▶ [Records supplied]:
—————

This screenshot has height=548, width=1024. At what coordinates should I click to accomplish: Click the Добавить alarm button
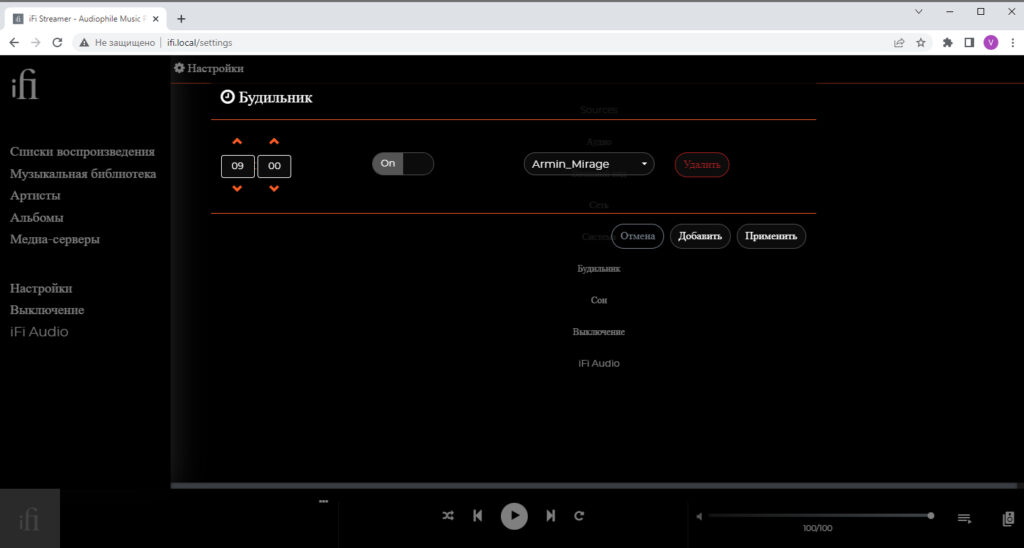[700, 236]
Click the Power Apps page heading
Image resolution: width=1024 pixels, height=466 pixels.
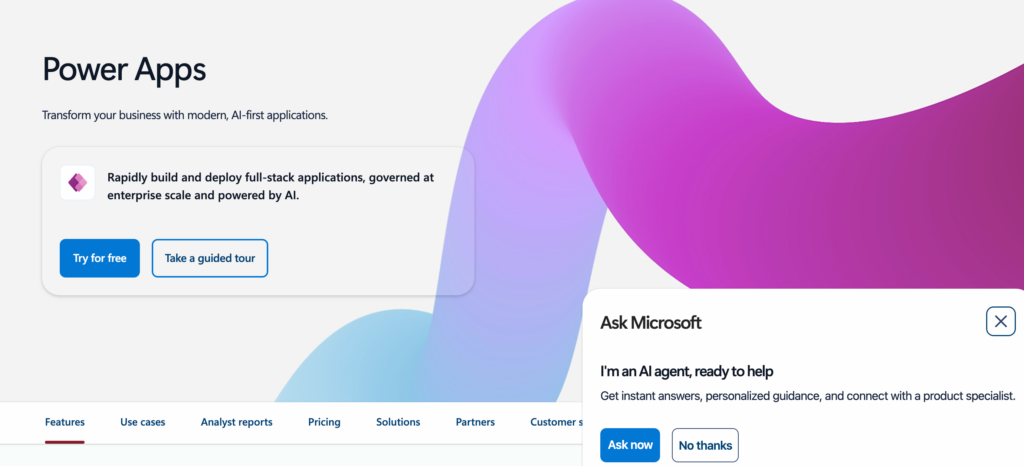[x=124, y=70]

—————

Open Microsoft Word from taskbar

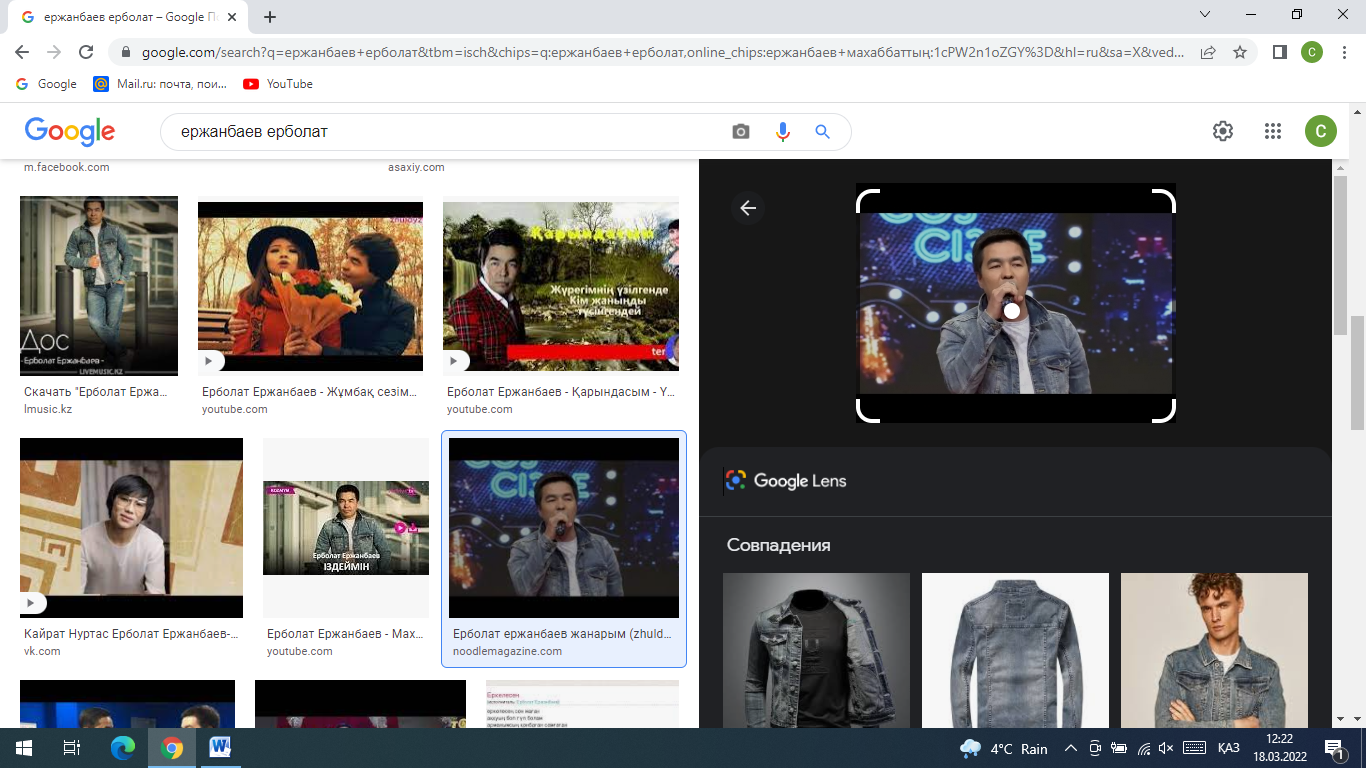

—————

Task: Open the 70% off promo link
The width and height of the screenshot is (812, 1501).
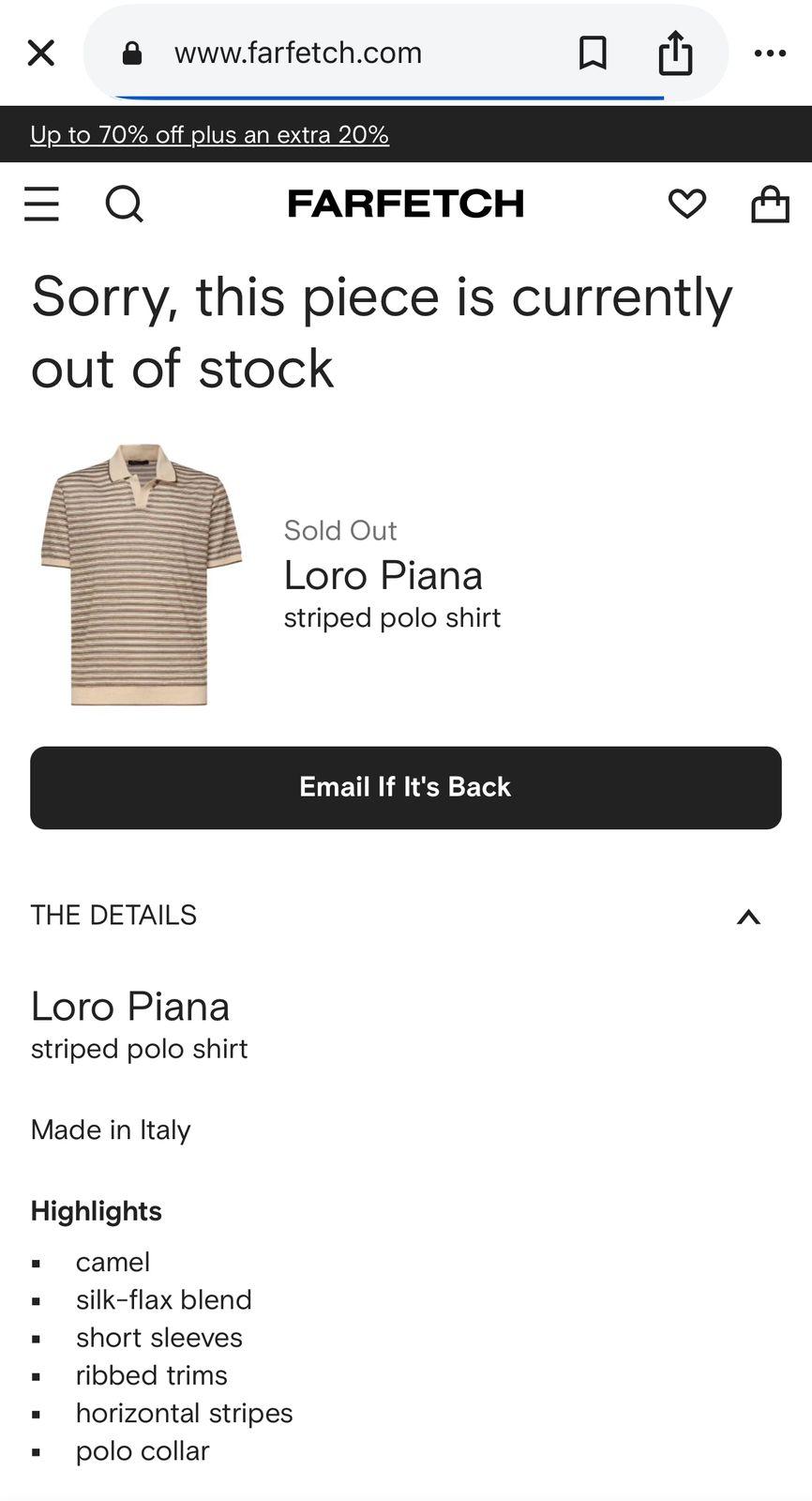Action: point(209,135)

—————

▶ [Task instructions]:
Could you copy out every line in the listing where the word "Open" appears?

▶ [Your response]:
Open Microsoft Word from taskbar
Task: Open the 70% off promo link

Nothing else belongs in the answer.